Pour encourager la présence de bergers dans ces territoires particuliers, la question du bâti et du foncier est importante. La plupart des anciennes bergeries ont été abandonnées ou transformées en résidence secondaire. De plus, la création d’un bâtiment sur ces zones à forts risques incendie est souvent contrainte par un plan de prévention des risques incendies alors que, paradoxalement, les moutons sont présents pour limiter ce risque.

Une cohabitation sereine à retrouver en forêt

La forêt méditerranéenne se trouve être l’arrière-pays d’un littoral très urbanisé. L’implantation d’une troupe de moutons pour prévenir des incendies est souvent bien vue par les habitants mais il arrive que ces derniers se plaignent des désagréments (odeurs, bruits, mouche, présence des chiens) sans en voir les avantages. La cohabitation doit se faire avec les autres utilisateurs de la forêt. Ca peut être compliqué avec les quads ou les motos qui viennent rouler en forêt ou avec les chasseurs qui peuvent être réticents à l'arrivée d'un troupeau. La présence d’animaux ou les clôtures des parcs ne facilitent pas les chasses. Pourtant, une cohabitation sereine est possible et les éleveurs peuvent se réapproprier la forêt.

Sabine Debit, ingénieure pastoraliste au Cerpam des Bouches-du-Rhône

« Il ne faut pas négliger les besoins d’un troupeau »

« J’insiste souvent auprès des collectivités et des forestiers sur le fait qu’il ne faut pas négliger les besoins d’un troupeau. Le mouton n’est pas une simple tondeuse. L’éleveur doit pouvoir valoriser sa viande suite au pâturage d’espace boisé ou de coupures. Bien que menés en systèmes extensifs, la ration journalière pour un bon développement des brebis est plus complexe que le fait de mettre à disposition de l’herbe pour que les animaux se servent. Il faut gérer la ressource et l’organiser pour permettre à l’animal de disposer d’un repas équilibré riche en énergie, en fibre et en azote. Il faut aussi prévoir les différents temps qui vont rythmer la journée de l’animal : temps d’alimentation, temps de rumination et temps de repos ainsi que les zones adéquates pour que le berger puisse les y conduire facilement. »

Michel Pélestor, éleveur investi au sein de l’Association des communes pastorales

« Des conventions pour travailler ensemble intelligemment »

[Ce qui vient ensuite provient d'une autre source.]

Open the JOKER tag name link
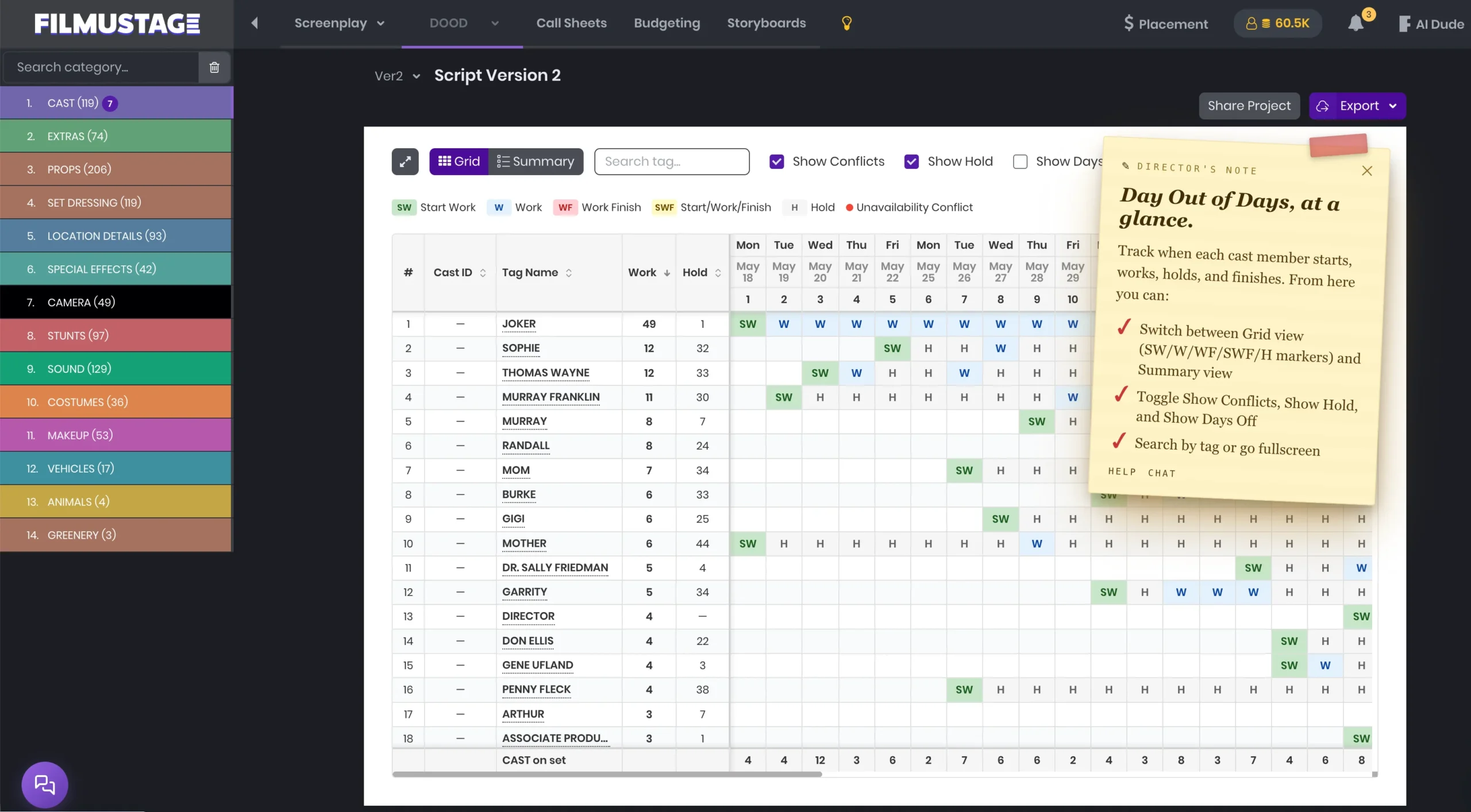 (x=518, y=324)
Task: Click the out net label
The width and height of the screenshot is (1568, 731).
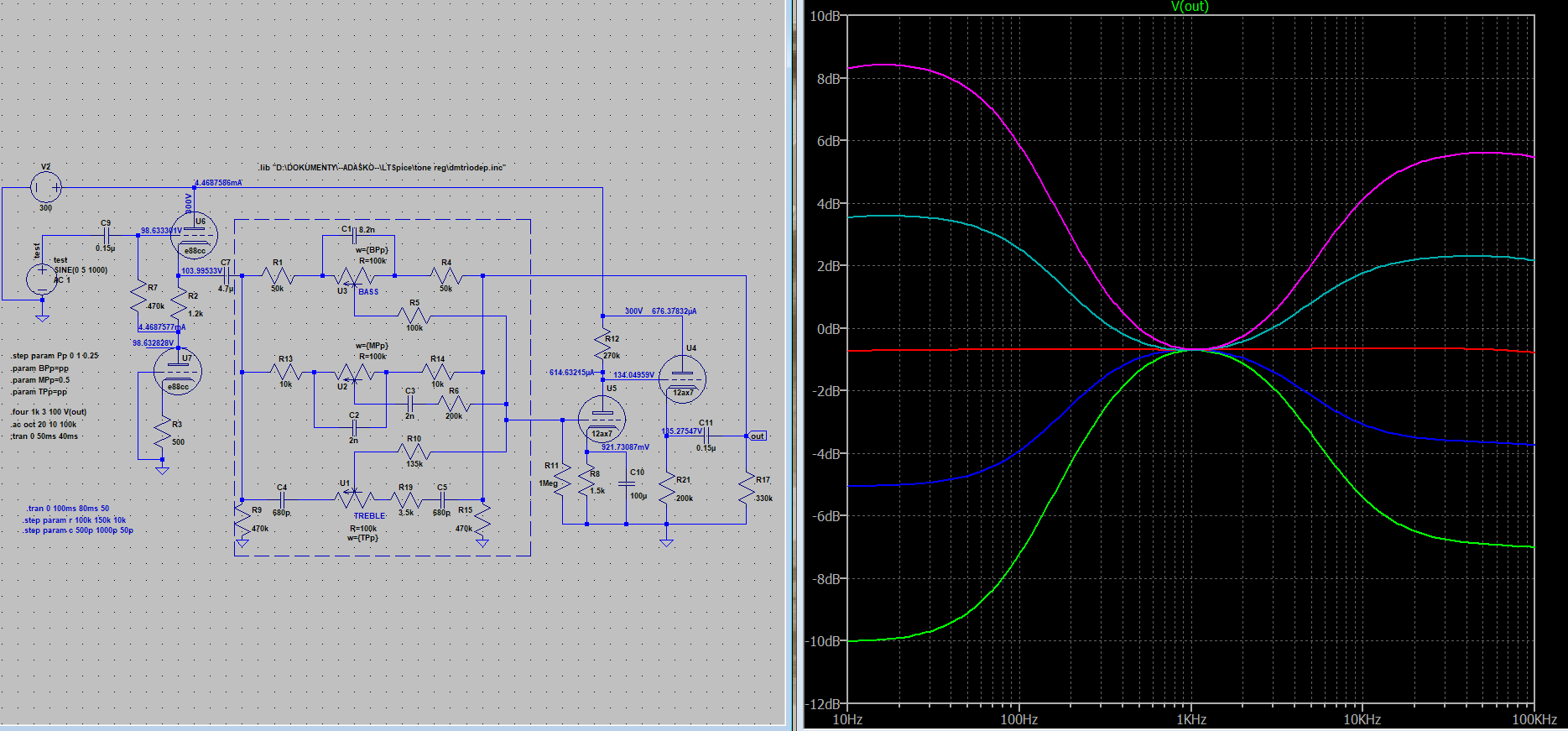Action: point(758,436)
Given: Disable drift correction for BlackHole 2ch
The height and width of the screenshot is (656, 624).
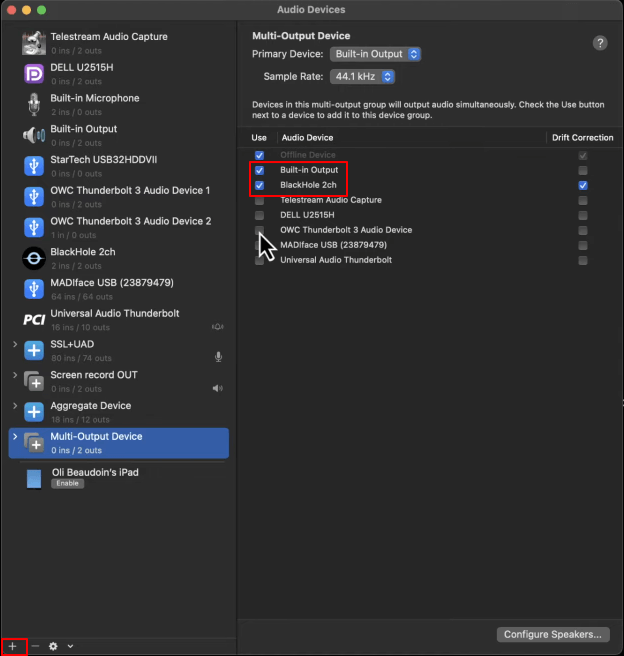Looking at the screenshot, I should [583, 185].
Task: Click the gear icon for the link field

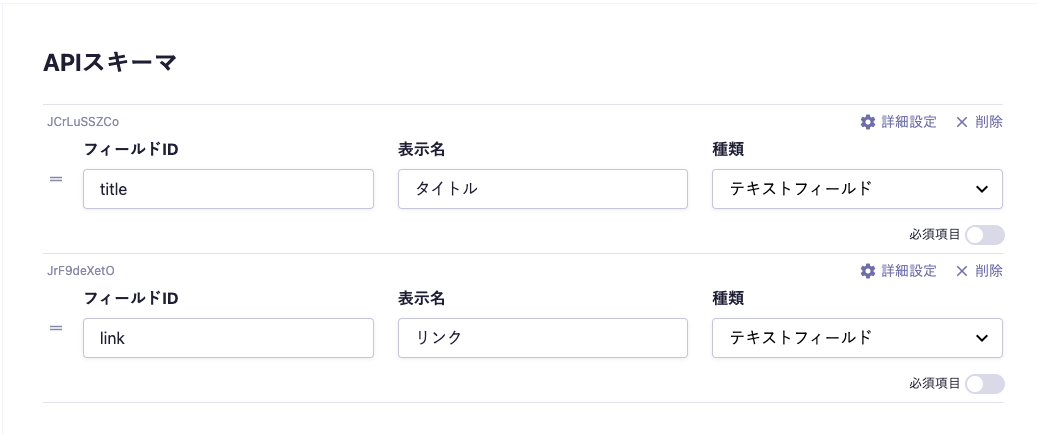Action: click(867, 271)
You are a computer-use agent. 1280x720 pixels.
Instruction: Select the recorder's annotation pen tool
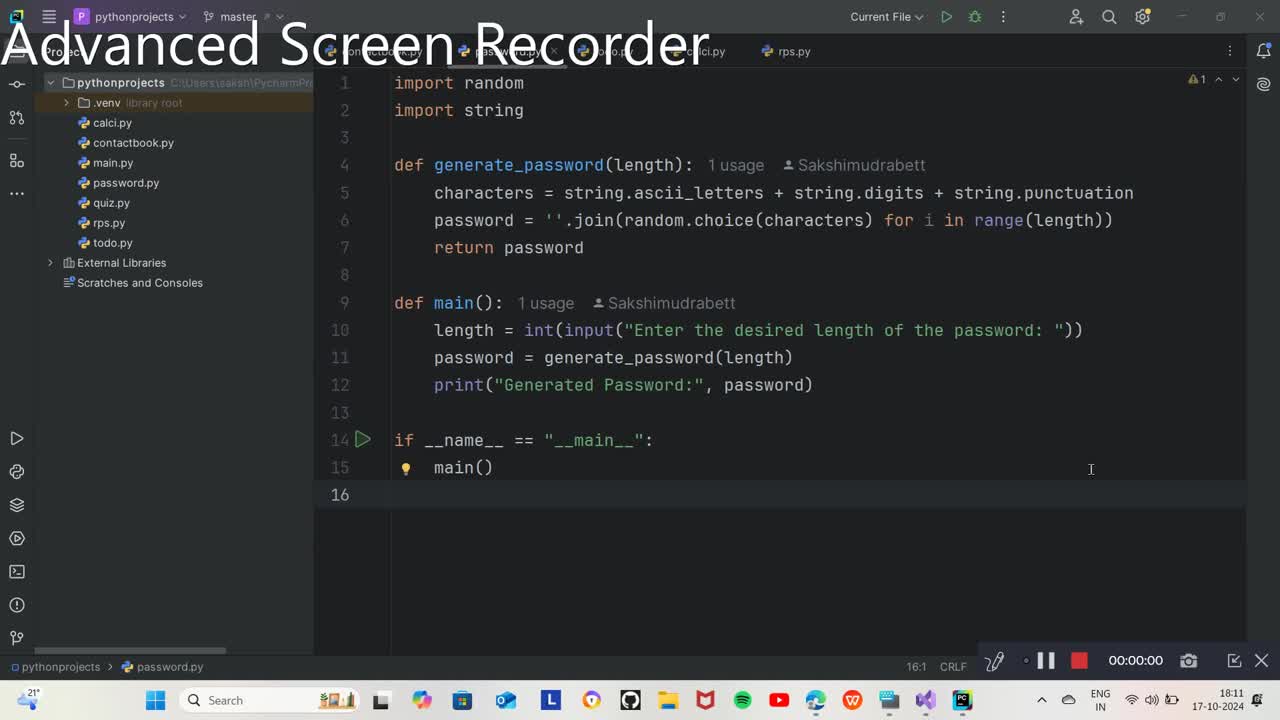pos(993,660)
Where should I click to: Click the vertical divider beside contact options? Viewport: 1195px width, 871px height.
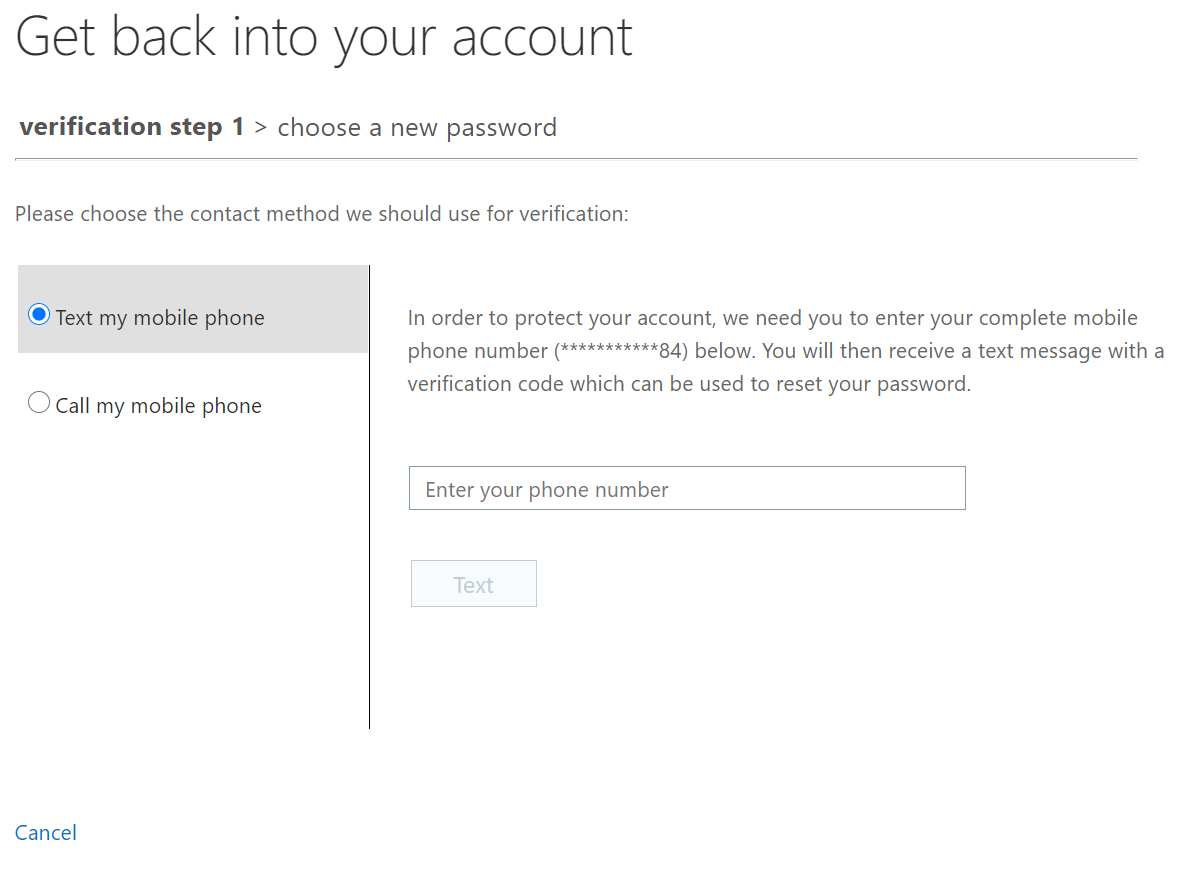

« Je suis éleveur de 1 500 brebis à Puimoisson, dans les Alpes-de-Haute-Provence. Nous avons bien conscience des enjeux de la bonne gestion des zones boisées pour diminuer leur enherbement et réduire le risque d’incendies. En tant qu’éleveurs, nous sommes les premiers impactés par le feu, nous travaillons sur le même territoire que les collectivités et les forestiers et nous voulons, nous aussi, faire rayonner nos territoires. Au sein de l’association des communes pastorales, nous souhaitons maintenir, améliorer et promouvoir les activités pastorales. Il nous semble important de préserver et valoriser le bâti et les traditions des communes marquées par le pastoralisme. L’idée d’une charte pour associer collectivités, forestiers et éleveurs pour prévenir durablement les incendies permettrait à chacun de s’engager. »

Dico

DFCI

Les mesures pour lutter contre les feux de forêt sont regroupées au sein de la DFCI : Défense de la Forêt contre les Incendies. Ces mesures regroupent l’équipement, l’aménagement et l’entretien de l’espace forestier.

Pas de race plus adaptée qu’une autre

Toutes les races peuvent pâturer les ressources alimentaires présentes en sous-bois ou sur les zones de DFCI. Bien sûr, il est plus judicieux de valoriser des races locales et rustiques tel que la Mérinos ou la brebis Mourerous. Néanmoins, c’est une habitude à faire prendre aux moutons dès leur plus jeune âge que de valoriser ces pâtures où la végétation à consommer est diversifiée.